The exceptional genetic similarity among glutinous rice revealed by PC and admixture analyses could be caused by a unique domestication process. The origin of waxy haplotypes of the three genes and how they spread in japonica and indica rice are two key issues to reveal the formation of glutinous rice. Here, we firstly examined haplotypes of three known genes in wild rice. There were 72, 64 and 52 haplotypes in Wx, SSG6 and SSIIa of wild rice. The waxy haplotypes Wx-9 of Wx gene could be detected in 3 wild rice accessions, which were from Thailand and China. The results indicated that the waxy haplotype Wx-9 could be inherited from wild rice, but it is a very unlikely scenario that all waxy haplotype in both rice subpopulations originate directly from a small amount of wild rice (Fig.7A). Additionally, none of wild rice carried waxy haplotypes SSG6-5 and SSG6-7 of SSG6 and waxy haplotype OsSSIIa-1 of OsSSIIa (Fig.7B and C), suggesting that the waxy haplotypes of SSG6 and OsSSIIa newly generated during rice domestication. Taken together, a more possible hypothesis for the exceptional genetic similarity among glutinous rice is substantial local gene flow of Wx, SSG6 and SSIIa between indica and japonica in SEA, EAR, and EAR.

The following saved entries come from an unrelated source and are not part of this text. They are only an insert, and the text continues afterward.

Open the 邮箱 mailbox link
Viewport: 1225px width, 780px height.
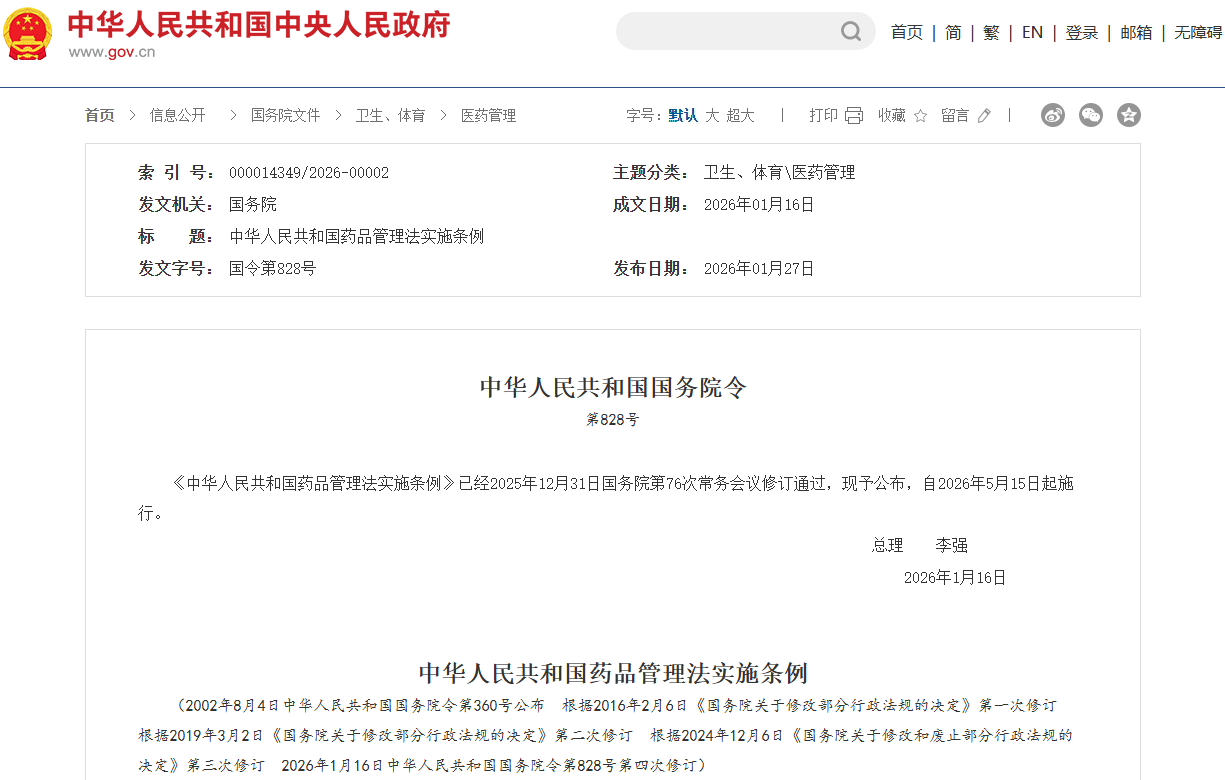click(x=1136, y=33)
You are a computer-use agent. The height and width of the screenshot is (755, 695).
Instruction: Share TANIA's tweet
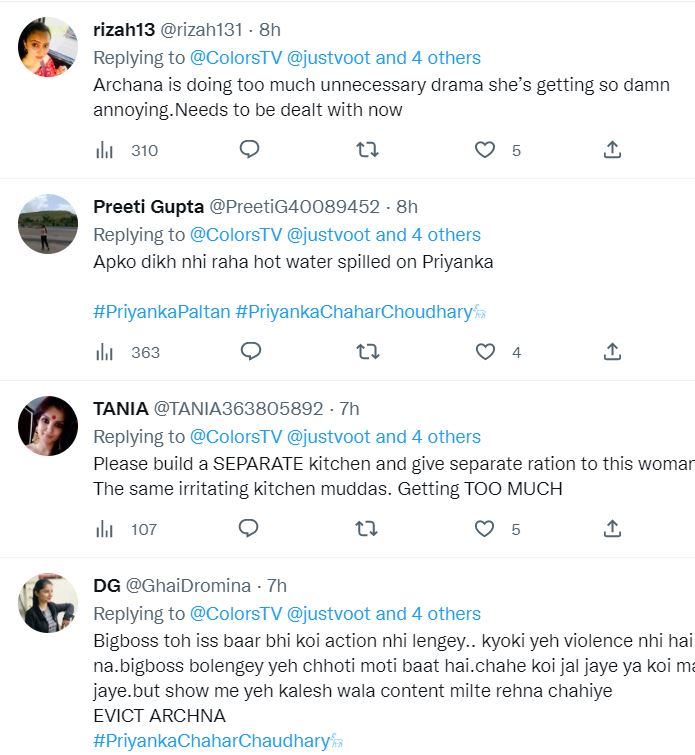pos(613,529)
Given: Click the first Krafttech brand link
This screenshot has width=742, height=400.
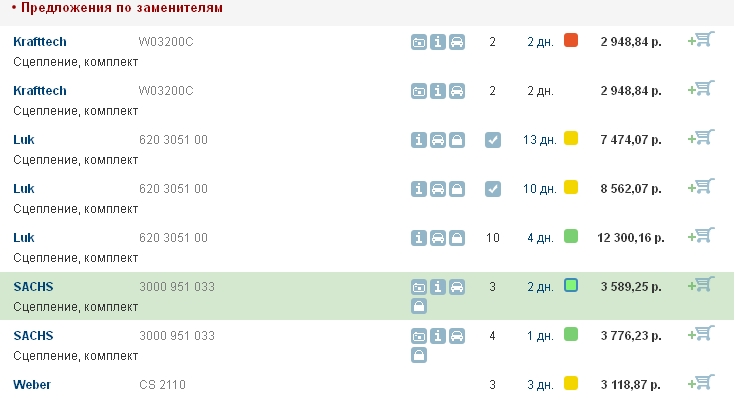Looking at the screenshot, I should point(40,41).
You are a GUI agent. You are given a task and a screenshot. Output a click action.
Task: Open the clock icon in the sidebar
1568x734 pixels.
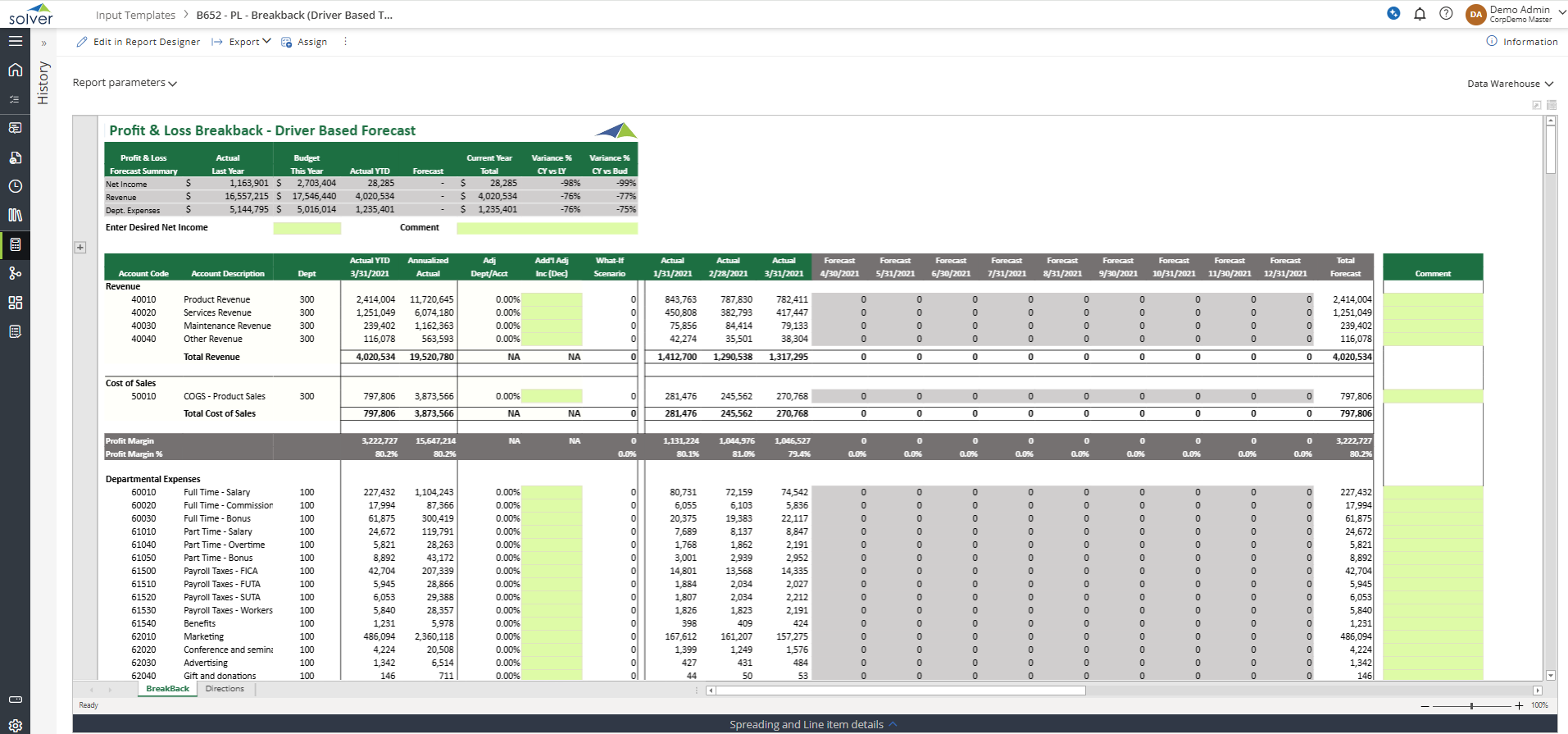click(15, 186)
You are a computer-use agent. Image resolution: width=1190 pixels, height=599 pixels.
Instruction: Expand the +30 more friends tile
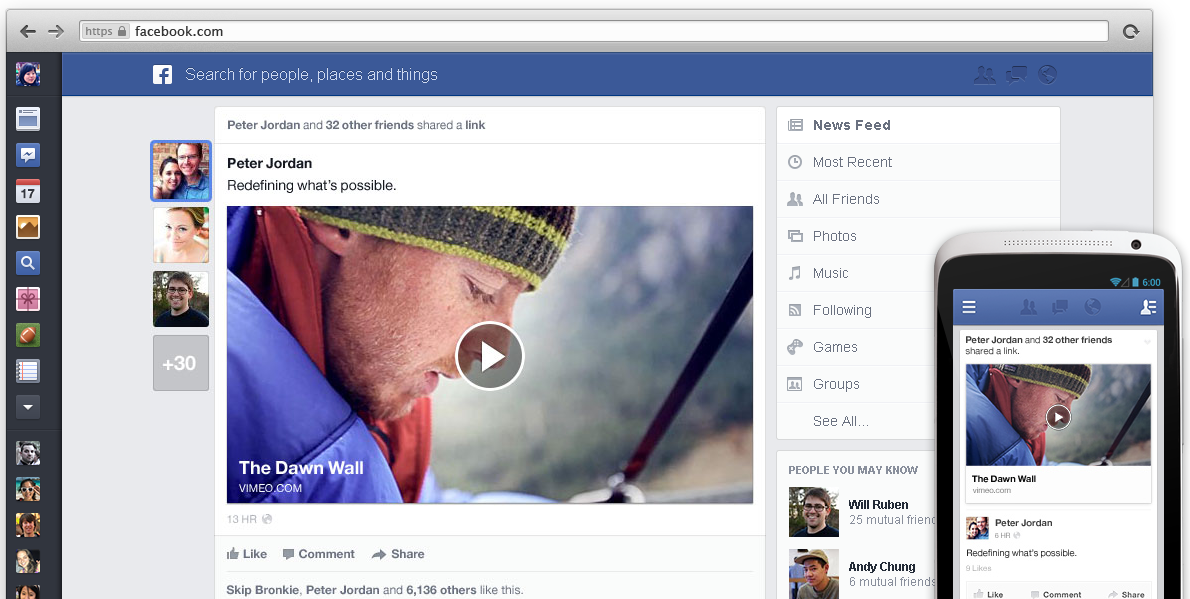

To further determine the hypothesis of gene flow and examine the direction of gene flow, we performed phylogenetic analyses using all haplotype types of each gene. For Wx gene, waxy haplotype Wx-9 clustered with other japonica haplotypes and formed a monophyletic group (Fig.7A). Meanwhile, two waxy haplotypes SSG6-5 and SSG6-7 of SSG6 clustered together with long genetic distance to other haplotypes of cultivated rice (Fig.7B). Additionally, waxy haplotype SSIIa-1 clustered with SSIIa-2 and two wild haplotypes (Fig.7C). Phylogenetic trees in cultivated rice indicated that the waxy haplotypes of each gene were closer to their corresponding japonica haplotypes than indica haplotypes, such as Wx-9 closed to Wx-7/8/10, SSG6-5/7 closed to SSG6-6, and OsSSIIa-1 mainly closed to japonica as the haplotype OsSSIIa-2 account for 46.5% of total in japonica accessions (Fig.S3). Given that japonica was first domesticated from wild rice in southern China, and that indica was subsequently developed from crosses between japonica and local wild rice , we suggested that glutinous haplotypes of the three genes in japonica rice firstly evolved or were directly inherited from wild rice, and then flowed into indica rice in SER, SEA and EAR.